Based on the mapping results of the preliminary experiment, the bait pool was modified in order to improve specificity. Enriched regions found in ref. 16 were classified into target regions and non-target regions by BLAST against the nucleotide database in NCBI. The bait pool was blasted against target and non-target regions (E-value cut-off e⁻¹⁰). Baits which had excessive non-target hits were manually removed. This was the case for bait groups on the target genes FT, FUL and PHYA. For some bait groups (AP1, CO, SOC1), too many baits (>30%) were deleted. In these cases, baits groups (120mer oligonucleotide sequences) were created using the B. napus pre-publication draft reference genome sequence assembly, with the Agilent Genomic Workbench program SureDesign (Agilent Inc., Santa Clara, CA, USA). These replaced the corresponding bait groups developed previously using B. rapa or B. oleracea. Bait groups were created using the ‘Bait Tiling’ tool. The parameters were set as follows: Sequencing Technology: ‘Illumina’, Sequencing Protocol: ‘Paired-End long Read (75 bp+)’, ‘Use Optimized Parameters (Bait length 120, Tiling Frequency 1x)’, Avoid Overlap: ‘20’, ‘User defined genome’, ‘Avoid Standard Repeat Masked Regions’. Baits for genes on the minus-strand were developed in sense, while baits on the plus-strand were developed in antisense.

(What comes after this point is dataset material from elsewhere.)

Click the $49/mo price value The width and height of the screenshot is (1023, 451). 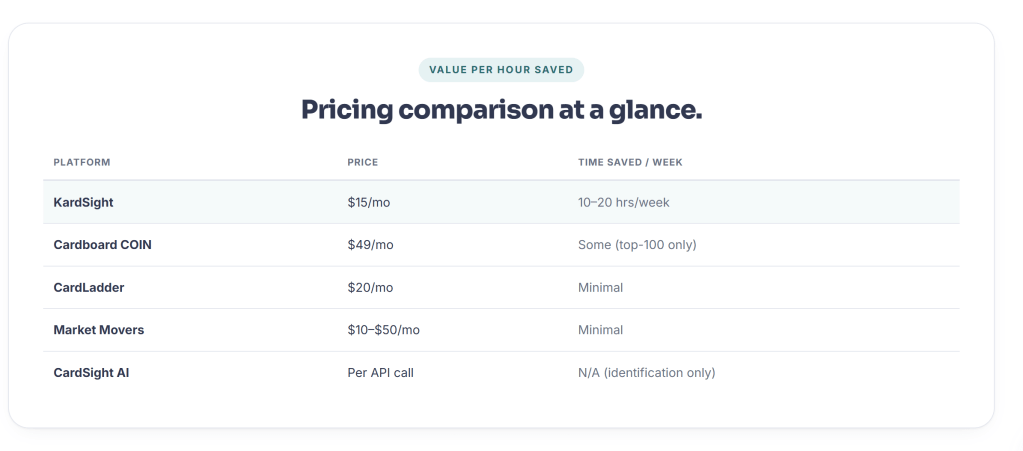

In total, 63 bait groups were created for B. rapa homologs of the target genes, 71 bait groups for B. oleracea homologs and 24 bait groups for B. napus homologs.

Sequence capture and sequencing

Custom bait production was carried out by Agilent Technologies (Agilent Inc., Santa Clara, CA, USA) using the output oligonucleotide sequences from SureDesign. Sequence capture was performed using the SureSelectXT 1 kb–499 kb Custom Kit (Agilent Inc., Santa Clara, CA, USA) according to the manufacturer’s instructions. The resulting TruSeq DNA library (Illumina Inc., San Diego, CA, USA) was sequenced on an Illumina HiSeq 2500 sequencer at the Max Planck Institute for Breeding Research (Cologne, Germany) in 100 bp single read mode.

Sequence data analysis

Mapping

Quality control of the raw sequencing data was performed using FASTQC. Reads were mapped onto version 4.1 of the B. napus ‘Darmor-Bzh’ reference genome sequence assembly²¹. Mapping was performed using the software SOAP2 (http://soap.genomics.org.cn/soapaligner.html), with default settings and alternatively using the option r=0 to extract uniquely aligned reads. Removal of duplicates, sorting and indexing was carried out with samtools version 0.1.19 (http://samtools.sourceforge.net/). Alignments were visualised using the IGV browser version 2.3.12 (http://www.broadinstitute.org/igv/).

The mean read number was 5.8 M reads, with a s.d. of 1.6 M reads. Only 3% of the sequenced samples had less than 4.2 M reads (mean–s.d.), 11% of the samples had more than 7.3 M reads (mean+s.d.). The mean alignment rate was 87%, while the mean unique alignment rate was 75%, indicating that most of the reads could be mapped specifically (see Data Citation 1 for.bam files). The exact values, along with values for the different subsets, can be found in Table 1.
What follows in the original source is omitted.